Data breach had taken place in the database of the crypto wallet provider Ledger SAS. The company had denied it initially. But back in July, they had finally confessed that the hacked data had been published online.
The stolen data had been offered absolutely free on Raid Forums. Raid Forums is an active marketplace forum for database sharing. The forum is present on the clear web or surface web and not on the dark web. Thus, the forum can be easily reached using the regular browsers and search engines. The listings on the Raid Forums on Ledger database contained names, email addresses, physical addresses and phone numbers. The commenters have regarded the stolen data to be “nice and high quality.”

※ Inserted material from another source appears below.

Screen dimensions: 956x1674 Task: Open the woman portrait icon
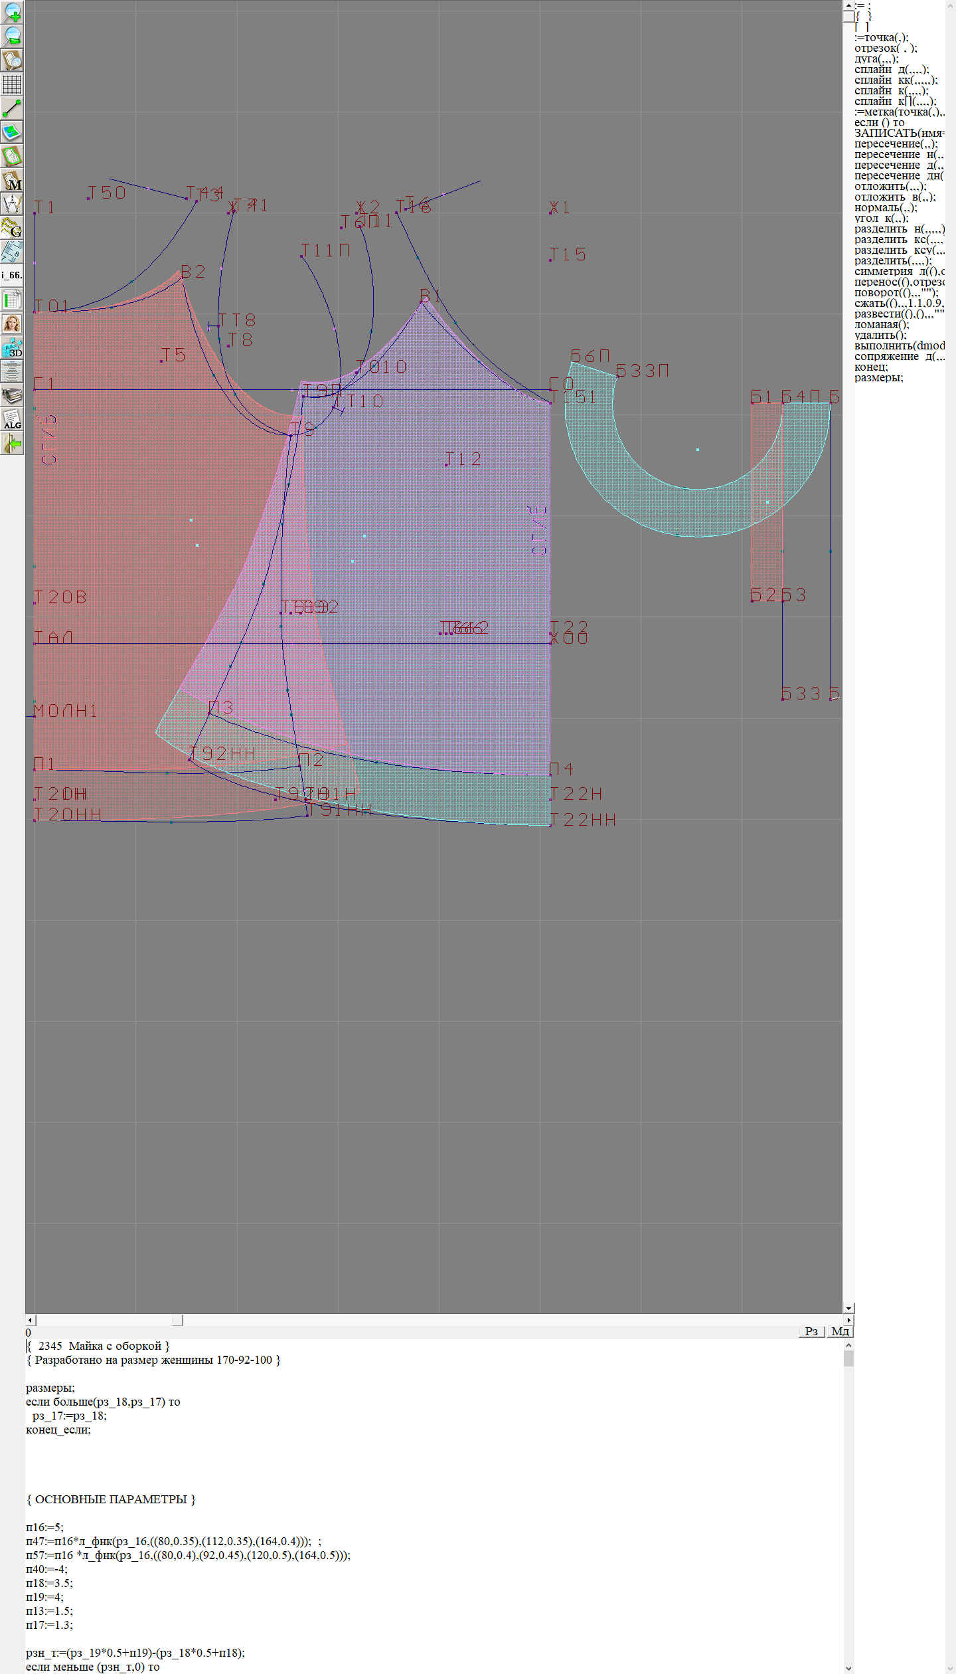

When the incident broke out, the exact amount of the stolen data that had been published was not clear. The hack, in its initial phase, had involved data theft of over 1 million records. But, the crypto wallet provider Ledger revealed that the total hack was 9,500. Later it had emailed its customers and stated that the number probably had been 272,000. The latter figure was said to be unavailable in the logs that the company was able to analyze.
The crypto wallet provider Ledger then took to Twitter for defending itself via a long series of tweets, amongst the other links. The company had regretted the situation sincerely and had claimed that it takes the privacy of its customers too seriously.
“Avoiding situations like this are a top priority for our entire company, and we have learned valuable lessons from this situation,” one tweet noted.
Although the figure stated by the crypto wallet provider Ledger did break the hacking records and published data, yet the number is significant enough as it is related to the cryptocurrency wallets during the period when Bitcoin (BTC) is hitting high. The chief technology officer at CasaHOLD had noted that only 1% of the Ledger customers had experienced the trouble of protecting their postal address bearing a private mailbox or post office box.
“The current terms of service, published by Ledger, prevent most of the legal actions the victims may be considering under the circumstances,” Ilia Kolochenko, founder and chief executive of web security company ImmuniWeb has revealed.
“If at the moment of the breach the terms were different and more favorable for the plaintiffs, the success of the threatened class action is still highly uncertain,” Kolochenko explained. ” It largely depends where the victims file the lawsuit, but virtually everywhere they will be required to prove specific and measurable damages, not just a speculative risk of hypothetical future damage.”